Red Lobster Suddenly Closed Dozens Of Locations. Is This The End?

The downstream effects of years of high inflation are beginning to rear their ugly head and Red Lobster could be going down with the ship. Surprising only those of us who haven't been paying attention, Red Lobster has announced the sudden closure of at least 48 different locations nationwide – one of the largest mass closures in the company's history — alongside news that the closed restaurants' equipment will be liquidated and auctioned off. California and Florida are getting hit the worst, with the loss of five locations each. Its website claims over 700 locations across the globe, which means a jaw-dropping 7% of the company's locations are vanishing overnight. 

But the worst may be yet to come. In 2020, Thailand-based seafood distributor Thai Union purchased a controlling share in Red Lobster, effectively becoming the owner of the company. A series of bad decisions — which we'll get into in a second — has compounded the financial strain all restaurant chains have been facing in this economy, leading to several years of significant losses for Red Lobster. Thai Union has announced its plans to divest from the company at an expected loss of $530 million.

It was only last month that Red Lobster was reportedly considering filing for Chapter 11 bankruptcy thanks to a mountain of debt that seems only to be growing. Consistent lack of profitability, rising debts, key shareholders divesting from the company, and sudden mass closures aren't typical metrics of a healthy business that has plenty of people speculating if Red Lobster's days are numbered.

Why is Red Lobster closing its restaurants?

As with any business, if money starts to dry up, there isn't enough to go around. Restaurants cost money. There's the cost of labor, the cost of food, and the cost of leasing the building — all of which have seen a stark increase in recent years. The more money that's needed to run a business, the more money that business needs to make to turn a profit. If these locations are ending the year at a net loss, closing them down can help the company's bottom line, as in their net income (all of their revenue minus their expenses).

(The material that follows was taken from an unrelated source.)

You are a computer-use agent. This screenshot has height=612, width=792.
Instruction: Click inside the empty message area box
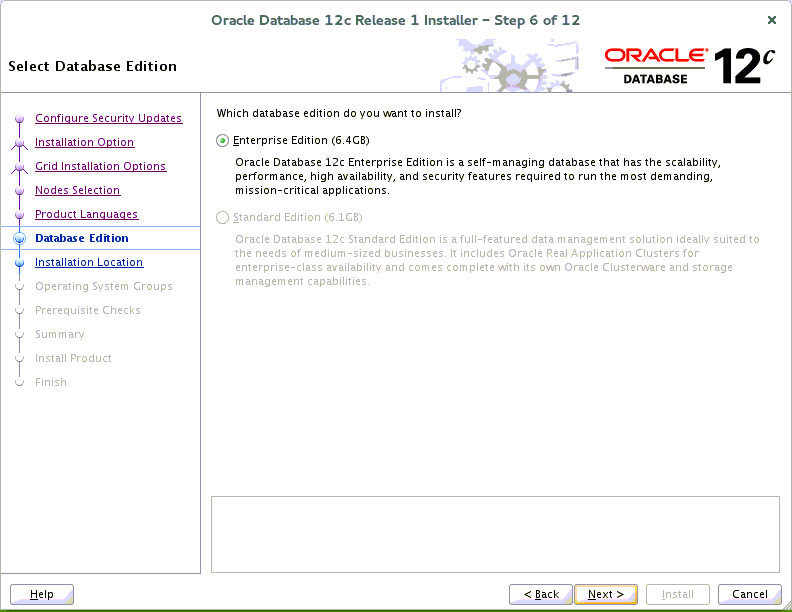pyautogui.click(x=495, y=534)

One major tipping point for Red Lobster was its addition of all-you-can-eat shrimp to the menu in June 2023. All-you-can-eat shrimp has been an annual event Red Lobster has put on for years now, but it was a limited-time offer. Now, for $20 you can sit in the restaurant for as long as you like, whenever you like, and eat as much shrimp as you like. The idea was to increase its traffic, which did work. A lot more people were coming in. The problem is that it also increased its food costs. So much so that the cost of the shrimp erased all the profits it gained from having more bodies at the table. It's the kind of mistake business students study to learn what not to do. Although other casual dining chains are also struggling, Red Lobster seems to be having more challenges than most.